The use of Action Research as a means of achieving the aim of the study has been shown to be an appropriate method. Its major attraction was that it is context specific, problem focused and participative (Hart, 1996). The use of individual interviews and focus groups in a cyclical process ensured that no major issues or concerns were missed. The capturing of major concerns about the paperwork and the documentation protocol was evidenced by the ‘drying up’ of new data, particularly recommendations for change, as the process of data collection in each cycle continued.

Within each cycle the use of Burnard (1991) thematic content analysis provided a useful structure in which to analyse the data and facilitated a stepwise method of organising participants in exploring, discussing and recommending changes to the PinC paperwork and documentation protocol.

As well as changes to the paperwork there were four main changes made to the documentation protocol. These changes included:
•    Provision of a shortened version of the Practitioners Guide to PinC to clients.
•    A copy of the completed paperwork is given to clients using this system.
•    Any number of concerns may be prioritised by the client.
•    Unhelpful coping strategies may be included in the plan of care unless the client does not wish to include them.

Each of these changes was intended to ensure, in varying ways, that clients were to take responsibility for their plan of care. The nurse’s role was to assist them. It is evident that these documentation protocol changes related to the issue of sense of control, with clients clearly wanting to have more influence over what happens with their treatment.

Apart from the success in refining the paperwork and documentation protocol other interesting issues emerged. For example although the majority of the findings from both clients and nurses related to changes in presentation and format there were some differences in emphasis between them. Nurses focused, in the main, on improving documentation clarity whilst clients focused on content, for example, the opportunity to include unhelpful as well as helpful strategies in the PinC paperwork. These proposals from clients allowed changes to be made that resulted in a greater sense of control over their treatment situation. The implications for mental health nursing practice of this study, in which clients, nurses and managers had played a crucial role in producing changes, means that it is likely that the modified PinC system would also be accepted by other major stakeholders as applicable and appropriate for their needs.

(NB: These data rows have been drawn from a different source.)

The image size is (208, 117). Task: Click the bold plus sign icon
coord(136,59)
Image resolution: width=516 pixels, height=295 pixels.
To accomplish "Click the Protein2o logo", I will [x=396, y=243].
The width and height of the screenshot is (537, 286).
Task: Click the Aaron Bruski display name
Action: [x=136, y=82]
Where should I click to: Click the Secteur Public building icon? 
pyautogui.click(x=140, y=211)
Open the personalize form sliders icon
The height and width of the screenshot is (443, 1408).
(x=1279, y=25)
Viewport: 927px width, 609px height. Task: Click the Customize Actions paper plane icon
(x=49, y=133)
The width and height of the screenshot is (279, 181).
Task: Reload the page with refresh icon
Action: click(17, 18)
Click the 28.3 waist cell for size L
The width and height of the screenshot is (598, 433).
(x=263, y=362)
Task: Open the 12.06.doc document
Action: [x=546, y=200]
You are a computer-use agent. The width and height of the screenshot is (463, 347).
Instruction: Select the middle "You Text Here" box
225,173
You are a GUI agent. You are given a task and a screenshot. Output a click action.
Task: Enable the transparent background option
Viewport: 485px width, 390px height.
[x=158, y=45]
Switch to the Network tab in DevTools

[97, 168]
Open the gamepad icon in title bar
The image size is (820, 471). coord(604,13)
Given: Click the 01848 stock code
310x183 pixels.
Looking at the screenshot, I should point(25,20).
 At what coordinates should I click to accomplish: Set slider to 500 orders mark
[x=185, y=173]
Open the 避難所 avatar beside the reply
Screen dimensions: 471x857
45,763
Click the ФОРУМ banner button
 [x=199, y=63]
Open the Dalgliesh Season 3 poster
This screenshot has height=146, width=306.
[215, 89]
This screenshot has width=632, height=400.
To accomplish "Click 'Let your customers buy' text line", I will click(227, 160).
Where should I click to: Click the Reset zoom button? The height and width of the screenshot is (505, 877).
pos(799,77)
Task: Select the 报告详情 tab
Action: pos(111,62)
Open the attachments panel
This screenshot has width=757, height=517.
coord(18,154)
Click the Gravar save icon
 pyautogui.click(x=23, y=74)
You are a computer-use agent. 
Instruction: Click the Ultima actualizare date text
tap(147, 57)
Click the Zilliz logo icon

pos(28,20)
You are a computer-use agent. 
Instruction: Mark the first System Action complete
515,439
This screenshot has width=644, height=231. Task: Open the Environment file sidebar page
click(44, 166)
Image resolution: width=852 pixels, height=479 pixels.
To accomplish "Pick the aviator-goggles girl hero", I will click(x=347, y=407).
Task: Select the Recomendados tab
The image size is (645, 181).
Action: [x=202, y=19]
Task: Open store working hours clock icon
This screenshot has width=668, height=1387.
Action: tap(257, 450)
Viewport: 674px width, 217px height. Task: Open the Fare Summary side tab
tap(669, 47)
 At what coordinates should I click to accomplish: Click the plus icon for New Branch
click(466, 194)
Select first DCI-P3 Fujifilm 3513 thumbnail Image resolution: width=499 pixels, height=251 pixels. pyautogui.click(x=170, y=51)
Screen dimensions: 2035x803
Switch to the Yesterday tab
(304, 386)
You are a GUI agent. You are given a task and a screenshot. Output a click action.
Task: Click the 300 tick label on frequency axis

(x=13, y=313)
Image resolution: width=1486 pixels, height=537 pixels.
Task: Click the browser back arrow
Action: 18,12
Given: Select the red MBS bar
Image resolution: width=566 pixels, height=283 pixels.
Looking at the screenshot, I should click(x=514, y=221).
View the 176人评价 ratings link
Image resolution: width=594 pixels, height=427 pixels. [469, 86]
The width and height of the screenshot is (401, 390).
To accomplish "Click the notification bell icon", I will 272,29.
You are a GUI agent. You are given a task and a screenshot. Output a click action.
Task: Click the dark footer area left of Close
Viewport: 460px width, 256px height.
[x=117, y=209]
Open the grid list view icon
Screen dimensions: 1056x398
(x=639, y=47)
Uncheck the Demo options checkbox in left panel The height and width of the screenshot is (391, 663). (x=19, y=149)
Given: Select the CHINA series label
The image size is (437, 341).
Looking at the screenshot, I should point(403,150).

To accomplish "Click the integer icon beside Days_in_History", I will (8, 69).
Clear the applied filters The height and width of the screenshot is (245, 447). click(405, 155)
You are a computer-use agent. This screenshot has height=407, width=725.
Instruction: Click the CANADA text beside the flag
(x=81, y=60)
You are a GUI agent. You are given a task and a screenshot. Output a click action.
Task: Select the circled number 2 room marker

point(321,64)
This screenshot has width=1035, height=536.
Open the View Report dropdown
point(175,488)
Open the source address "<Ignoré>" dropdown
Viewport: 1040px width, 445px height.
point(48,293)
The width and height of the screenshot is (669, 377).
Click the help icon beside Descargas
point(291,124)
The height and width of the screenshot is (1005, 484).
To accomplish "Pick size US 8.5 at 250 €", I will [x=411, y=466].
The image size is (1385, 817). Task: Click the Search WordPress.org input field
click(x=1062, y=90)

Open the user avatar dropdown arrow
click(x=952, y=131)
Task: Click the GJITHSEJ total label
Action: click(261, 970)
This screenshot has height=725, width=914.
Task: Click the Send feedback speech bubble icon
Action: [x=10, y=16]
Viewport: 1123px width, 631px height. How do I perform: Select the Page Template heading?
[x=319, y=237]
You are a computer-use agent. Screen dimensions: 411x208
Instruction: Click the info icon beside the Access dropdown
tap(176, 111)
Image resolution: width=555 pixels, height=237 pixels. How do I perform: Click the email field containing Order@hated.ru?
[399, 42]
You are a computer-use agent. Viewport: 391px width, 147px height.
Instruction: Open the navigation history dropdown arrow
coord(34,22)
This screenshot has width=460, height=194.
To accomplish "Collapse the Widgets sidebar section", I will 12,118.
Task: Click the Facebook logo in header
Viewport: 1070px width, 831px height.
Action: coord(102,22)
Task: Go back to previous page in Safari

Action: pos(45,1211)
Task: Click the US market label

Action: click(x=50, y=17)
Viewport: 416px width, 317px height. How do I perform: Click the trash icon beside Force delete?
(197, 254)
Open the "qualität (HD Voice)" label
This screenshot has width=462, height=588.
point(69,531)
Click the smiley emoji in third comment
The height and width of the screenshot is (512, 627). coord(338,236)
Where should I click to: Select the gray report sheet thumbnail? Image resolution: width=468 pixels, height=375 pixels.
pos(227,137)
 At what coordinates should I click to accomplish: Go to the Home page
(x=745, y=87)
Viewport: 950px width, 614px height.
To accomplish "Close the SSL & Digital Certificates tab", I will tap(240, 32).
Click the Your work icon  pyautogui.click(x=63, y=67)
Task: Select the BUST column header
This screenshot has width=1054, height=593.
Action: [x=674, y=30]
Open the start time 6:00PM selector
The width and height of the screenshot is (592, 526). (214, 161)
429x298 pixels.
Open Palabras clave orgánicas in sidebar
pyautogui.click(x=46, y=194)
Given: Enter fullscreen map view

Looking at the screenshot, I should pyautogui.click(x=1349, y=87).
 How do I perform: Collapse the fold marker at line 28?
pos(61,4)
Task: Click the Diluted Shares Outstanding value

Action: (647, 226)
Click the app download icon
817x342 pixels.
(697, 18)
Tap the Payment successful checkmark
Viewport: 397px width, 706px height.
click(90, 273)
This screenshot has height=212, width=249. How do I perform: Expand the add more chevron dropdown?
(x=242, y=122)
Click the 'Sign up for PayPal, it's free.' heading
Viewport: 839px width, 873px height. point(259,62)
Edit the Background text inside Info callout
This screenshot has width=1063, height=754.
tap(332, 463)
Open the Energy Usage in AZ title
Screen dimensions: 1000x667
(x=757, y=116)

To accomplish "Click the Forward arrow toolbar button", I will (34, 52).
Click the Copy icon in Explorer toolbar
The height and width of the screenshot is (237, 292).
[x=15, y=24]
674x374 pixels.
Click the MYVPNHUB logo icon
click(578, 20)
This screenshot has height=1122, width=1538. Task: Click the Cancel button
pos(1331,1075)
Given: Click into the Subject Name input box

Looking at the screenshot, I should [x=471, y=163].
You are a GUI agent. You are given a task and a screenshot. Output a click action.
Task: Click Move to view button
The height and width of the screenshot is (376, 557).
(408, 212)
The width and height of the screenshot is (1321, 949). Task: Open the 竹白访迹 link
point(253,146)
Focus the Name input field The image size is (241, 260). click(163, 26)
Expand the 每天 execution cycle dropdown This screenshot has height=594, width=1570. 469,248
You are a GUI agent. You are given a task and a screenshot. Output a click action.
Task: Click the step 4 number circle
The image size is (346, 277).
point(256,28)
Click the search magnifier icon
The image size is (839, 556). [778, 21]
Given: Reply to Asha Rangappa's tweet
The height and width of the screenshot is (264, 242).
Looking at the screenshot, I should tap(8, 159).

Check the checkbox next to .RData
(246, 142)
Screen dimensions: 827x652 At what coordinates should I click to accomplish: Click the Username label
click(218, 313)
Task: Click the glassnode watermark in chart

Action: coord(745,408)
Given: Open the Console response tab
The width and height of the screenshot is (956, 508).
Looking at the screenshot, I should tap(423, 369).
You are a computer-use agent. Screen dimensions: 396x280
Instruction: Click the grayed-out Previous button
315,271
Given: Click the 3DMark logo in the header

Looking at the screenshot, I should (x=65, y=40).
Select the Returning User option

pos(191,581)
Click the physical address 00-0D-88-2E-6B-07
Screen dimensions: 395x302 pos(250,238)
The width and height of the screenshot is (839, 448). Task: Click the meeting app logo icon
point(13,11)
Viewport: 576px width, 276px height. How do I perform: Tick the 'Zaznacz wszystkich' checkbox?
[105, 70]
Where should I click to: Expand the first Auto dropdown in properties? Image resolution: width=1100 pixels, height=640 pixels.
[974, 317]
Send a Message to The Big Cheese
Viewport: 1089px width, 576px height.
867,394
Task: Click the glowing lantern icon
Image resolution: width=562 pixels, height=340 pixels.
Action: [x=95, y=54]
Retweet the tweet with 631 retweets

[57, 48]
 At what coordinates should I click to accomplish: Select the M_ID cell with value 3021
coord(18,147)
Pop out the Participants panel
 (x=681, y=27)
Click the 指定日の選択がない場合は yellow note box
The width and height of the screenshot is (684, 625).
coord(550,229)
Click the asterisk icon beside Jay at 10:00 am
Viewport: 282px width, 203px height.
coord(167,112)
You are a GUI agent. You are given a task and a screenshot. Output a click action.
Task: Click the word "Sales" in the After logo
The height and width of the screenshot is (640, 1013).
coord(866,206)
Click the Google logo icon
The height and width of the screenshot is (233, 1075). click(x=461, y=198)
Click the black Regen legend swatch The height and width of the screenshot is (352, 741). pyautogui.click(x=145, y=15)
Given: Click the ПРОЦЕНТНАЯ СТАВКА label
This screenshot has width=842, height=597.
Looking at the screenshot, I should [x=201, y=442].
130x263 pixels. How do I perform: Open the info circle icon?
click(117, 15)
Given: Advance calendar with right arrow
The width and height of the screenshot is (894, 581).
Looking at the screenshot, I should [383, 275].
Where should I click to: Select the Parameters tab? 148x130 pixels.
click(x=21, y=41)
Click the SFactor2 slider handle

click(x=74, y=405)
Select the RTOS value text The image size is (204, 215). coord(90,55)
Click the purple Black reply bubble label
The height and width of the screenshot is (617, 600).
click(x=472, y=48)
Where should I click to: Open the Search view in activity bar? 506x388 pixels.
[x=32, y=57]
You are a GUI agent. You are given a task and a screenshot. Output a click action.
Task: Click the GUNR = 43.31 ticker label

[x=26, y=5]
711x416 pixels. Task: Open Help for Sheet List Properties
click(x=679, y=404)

Theoretical Framework in light of Findings
The Action Research approach used in this study has been shown to be commensurate with Rotter’s (1971) locus of control concept which formed the theoretical framework for the study. Giving participants the responsibility to make changes in the documentation conveys a sense of control (internal locus of control) that has immediate and direct relevance to them. An example of internal locus of control can be seen in cycle one of the Action Research where participants recommended that a client should not be forced into identifying a limited number of concerns. As a result of this a notation was placed on the first sheet of the paperwork that reads ‘Any number of concerns may be prioritised’.

Future Research
Several issues emerged from the study that may warrant further investigation; firstly investigation into the perception that having a shared plan gives the clients a sense of feeling empowered and secondly research into the advantages and disadvantages of using home files when working with mental health clients.
Because this study was carried out in a community setting no conclusions can be drawn about its applicability to inpatient settings. Replication of the study within an inpatient setting would therefore be required to ensure the paperwork and documentation protocol is adapted to suit the needs of this setting.
As indicated earlier in the project report the next step in the development of the PinC system is to carry out a full trial across a mental health area.